Par lettre recommandée avec accusé de réception du 19 octobre 2023, Mme [H] [U], sa fille et unique ayant droit de Mme [M] [U], décédée le 29 mars 2022, a formé opposition à cette contrainte devant le pôle social du tribunal judiciaire de Créteil.
Les parties ont été convoquées à l’audience du 3 octobre 2024.
L’Urssaf [4] a demandé au tribunal, à titre principal, de déclarer la créance non prescrite, de valider la contrainte pour la somme de 1 186 euros, de débouter Mme [U] de ses demandes et de la condamner aux frais de signification de la contrainte.
Mme [U] a, in limine litis, demandé au tribunal de déclarer prescrite la demande en paiement, d’annuler la contrainte, à titre subsidiaire, de limiter la créance de la caisse à la somme de 342, 41 euros et de condamner l’URSSAF [5] à lui verser la somme de 300 euros au titre de l’article 700 du code de procédure civile.
Le tribunal a autorisé l’Urssaf à lui produire en délibéré l’accusé de réception de la lettre de mise en demeure et Mme [U] la preuve du règlement de la somme de 843, 59 euros par le notaire en charge de la succession de sa mère.
MOTIFS :
Sur la demande de validation de la contrainte
Mme [U] relève à l’audience que la caisse ne justifie pas de l’accusé de réception de la mise en demeure adressée à sa mère, que la créance de la caisse est prescrite, que le montant réclamé n’est pas justifié dès lors que l’Urssaf a indiqué au notaire en charge de la succession que sa créance s’élevait à 843, 59 euros et que le notaire a payé cette somme.

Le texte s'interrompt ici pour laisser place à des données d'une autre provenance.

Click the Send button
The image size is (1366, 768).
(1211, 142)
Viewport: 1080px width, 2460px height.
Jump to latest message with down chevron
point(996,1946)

En application des dispositions de l’article L. 244-2 du code de la sécurité sociale, toute action ou poursuite effectuée aux fins de recouvrement des cotisations de sécurité sociale est obligatoirement précédée d’une mise en demeure adressée par lettre recommandée ou par tout moyen donnant date certaine à sa réception par l’employeur ou le travailleur indépendant. Le contenu de l’avertissement ou de la mise en demeure mentionnés au premier alinéa doit être précis et motivé, dans des conditions fixées par décret en Conseil d’Etat.

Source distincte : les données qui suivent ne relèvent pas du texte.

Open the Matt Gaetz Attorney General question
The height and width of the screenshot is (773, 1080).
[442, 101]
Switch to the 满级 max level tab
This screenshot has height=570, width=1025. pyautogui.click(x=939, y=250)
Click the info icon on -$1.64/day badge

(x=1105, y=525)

En application de ces dispositions, il appartient à l’organisme de sécurité sociale, à peine de nullité, de justifier de l’envoi préalable d’une mise en demeure adressée au redevable. La charge de la preuve de l’envoi de la mise en demeure appartient à l’organisme.
En l’espèce, l’URSSAF verse aux débats une mise en demeure en date du 8 février 2022 mais n’est pas en mesure de justifier de sa réception en l’absence de l’accusé de réception.

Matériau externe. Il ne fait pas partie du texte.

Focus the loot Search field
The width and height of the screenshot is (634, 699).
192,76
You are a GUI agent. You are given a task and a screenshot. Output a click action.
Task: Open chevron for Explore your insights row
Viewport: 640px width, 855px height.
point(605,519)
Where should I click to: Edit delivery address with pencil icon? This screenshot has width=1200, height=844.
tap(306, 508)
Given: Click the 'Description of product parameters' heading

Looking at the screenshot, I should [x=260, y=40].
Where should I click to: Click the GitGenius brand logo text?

En conséquence, l’URSSAF ne justifiant pas du respect de la procédure préalable, il convient d’annuler la contrainte.
Sur les mesures accessoires
En application de l’article R. 133-6 du code de la sécurité sociale, les frais de signification de la contrainte et des actes de procédure nécessaires à son exécution, sont à la charge du débiteur faisant l’objet de la contrainte, à moins que son opposition ait été jugée fondée.
En application des dispositions de l’article 696 du code de procédure civile, la partie perdante est condamnée aux dépens.
Il convient en conséquence de condamner l’URSSAF, partie perdante, aux dépens. L’organisme conservera à sa charge les frais de signification de la contrainte.
Aucune considération ne justifie l’application de l’article 700 du code de procédure civile.
PAR CES MOTIFS :
— Reçoit l’opposition de Mme [U] ;
— Annule la contrainte n°0095856385 émise par le directeur de l’URSSAF Ile-de-France le 3 octobre 2023 pour la somme de 1 186 euros au titre du 4ème trimestre 2019 ;
— Déboute Mme [U] de sa demande au titre de l’article 700 du code de procédure civile ;
— Met les dépens à la charge de l’URSSAF [5] qui conservera à sa charge les frais de signification.